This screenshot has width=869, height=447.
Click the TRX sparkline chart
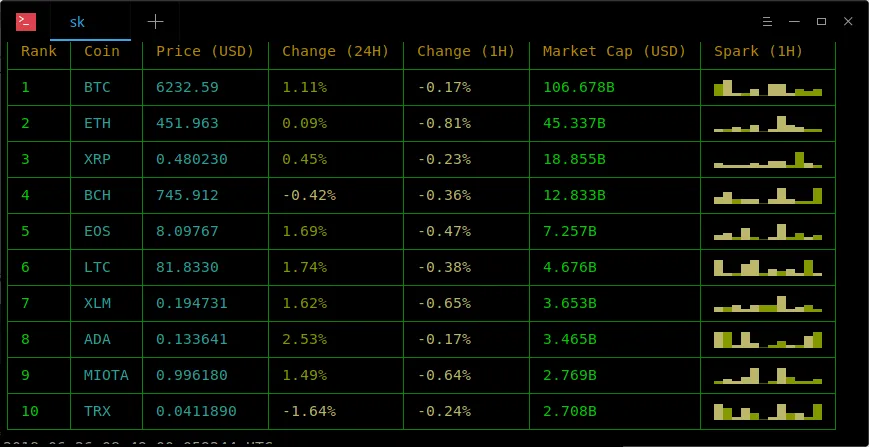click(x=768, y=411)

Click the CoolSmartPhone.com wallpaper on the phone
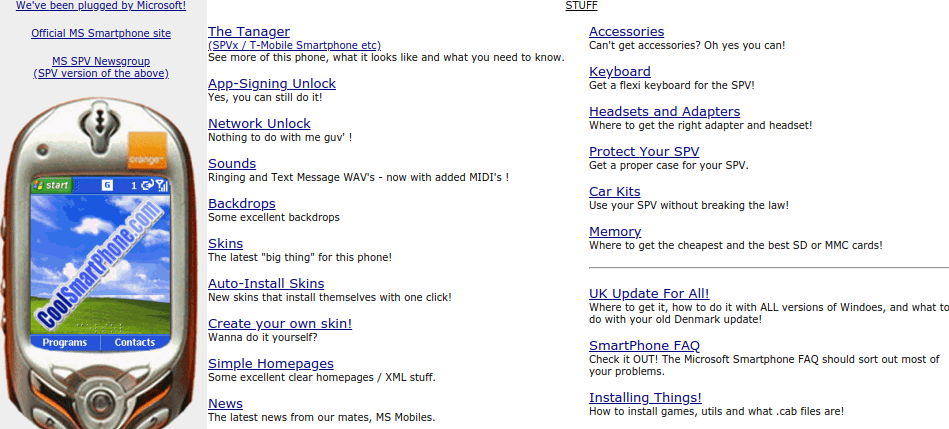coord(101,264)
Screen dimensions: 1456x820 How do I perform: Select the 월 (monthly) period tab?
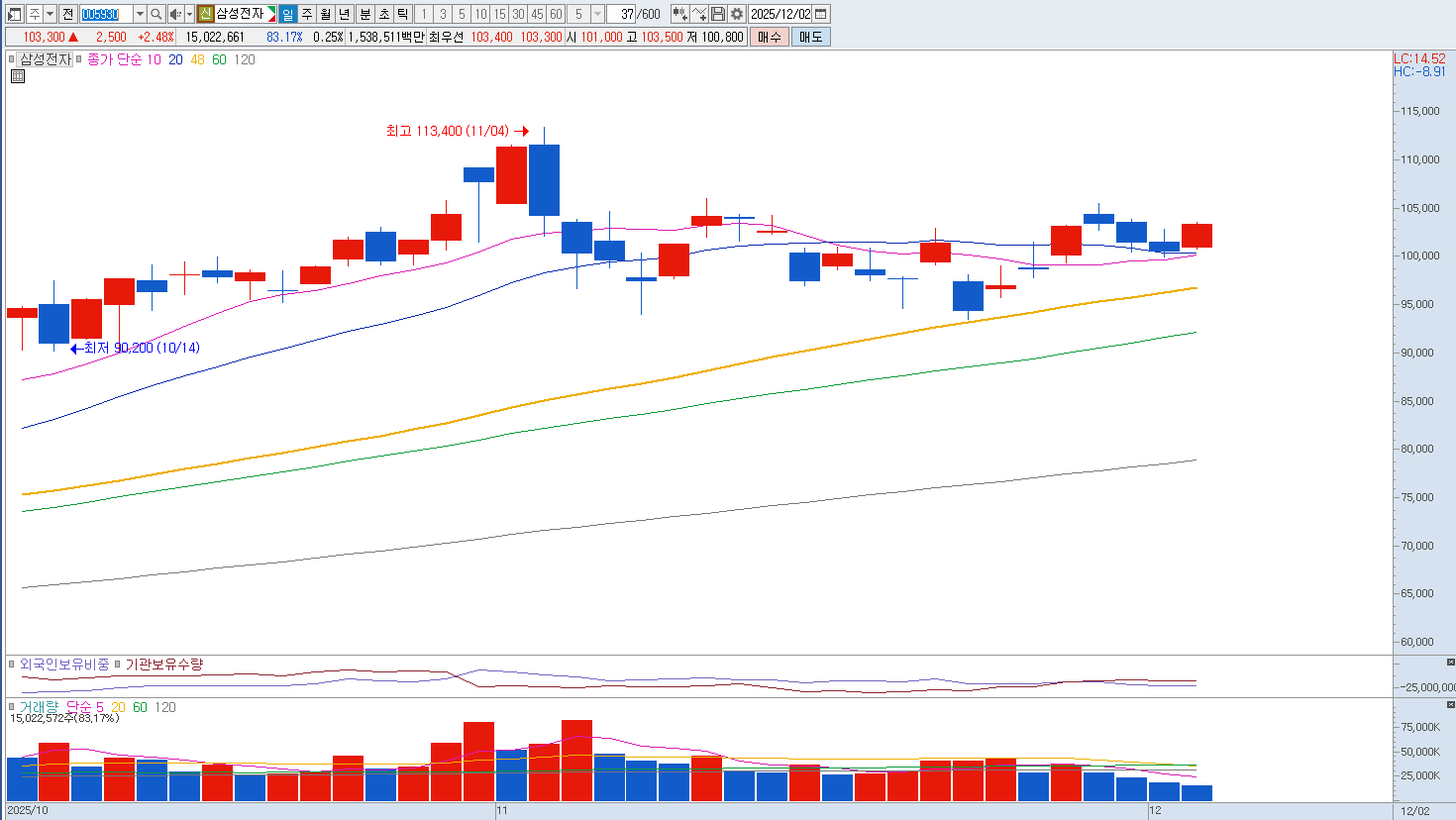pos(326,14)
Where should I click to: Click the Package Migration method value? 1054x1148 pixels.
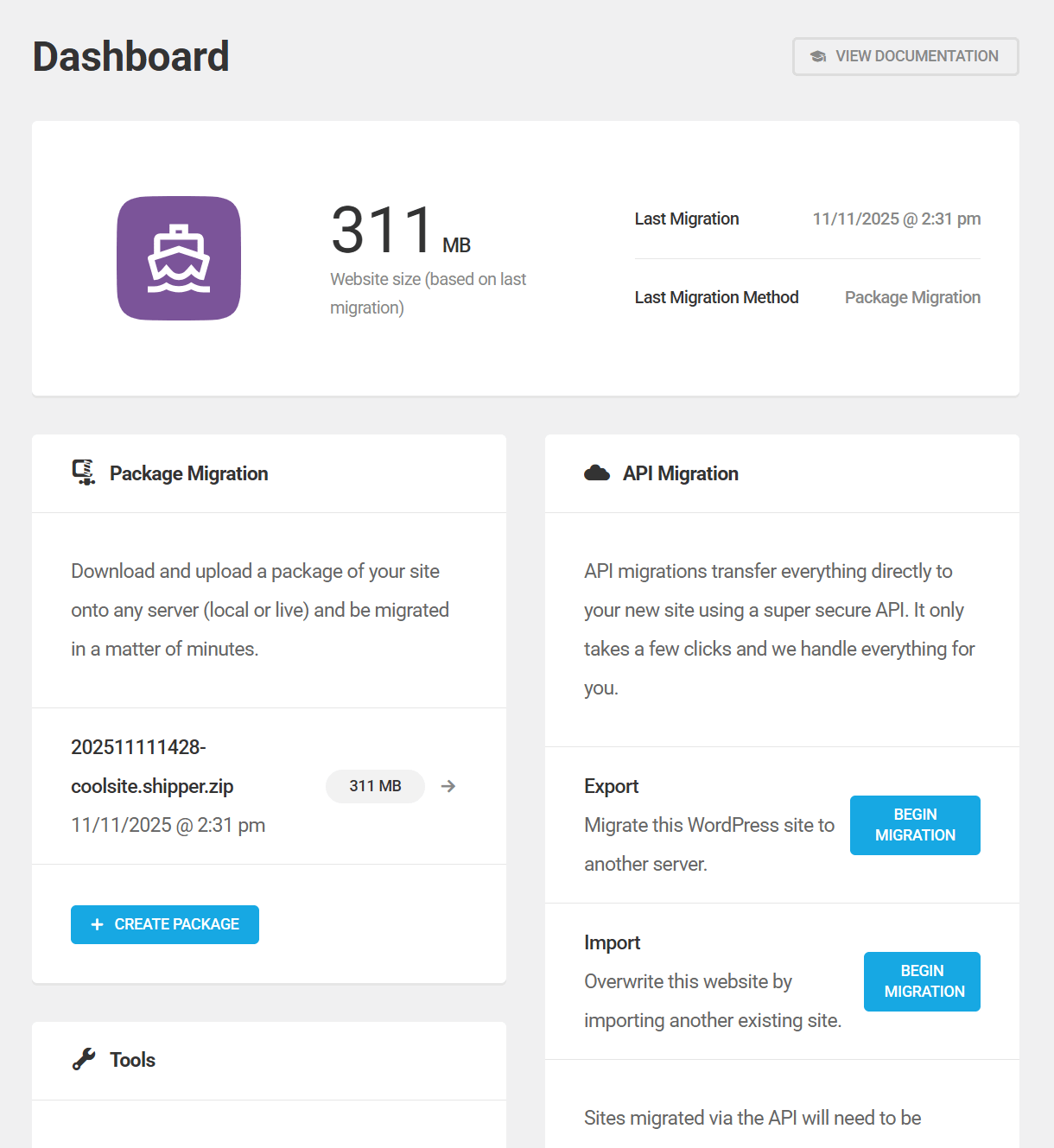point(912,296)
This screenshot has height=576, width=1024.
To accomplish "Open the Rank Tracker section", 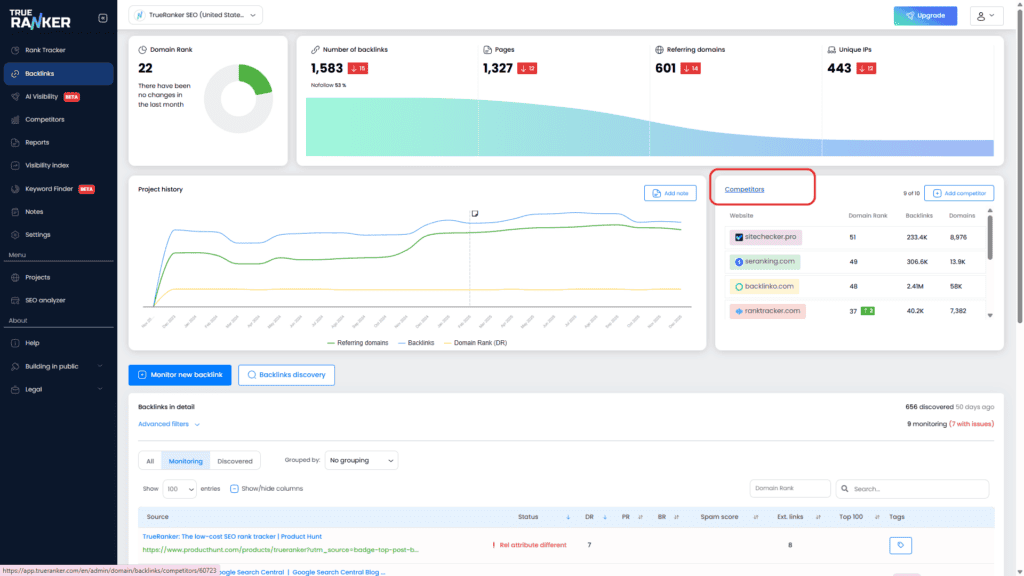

_ _ _

TASK STATEMENT: A verbatim copy of the material is needed; pictures are not to appear in it.

ANSWER TO THIS EXERCISE:
This screenshot has width=869, height=447.
Click the TRX sparkline chart
click(x=768, y=411)

Click the CoolSmartPhone.com wallpaper on the phone
coord(101,264)
Screen dimensions: 1456x820 How do I perform: Select the 월 (monthly) period tab?
pos(326,14)
Where should I click to: Click the Package Migration method value? 1054x1148 pixels.
point(912,296)
This screenshot has height=576, width=1024.
To accomplish "Open the Rank Tracker section", 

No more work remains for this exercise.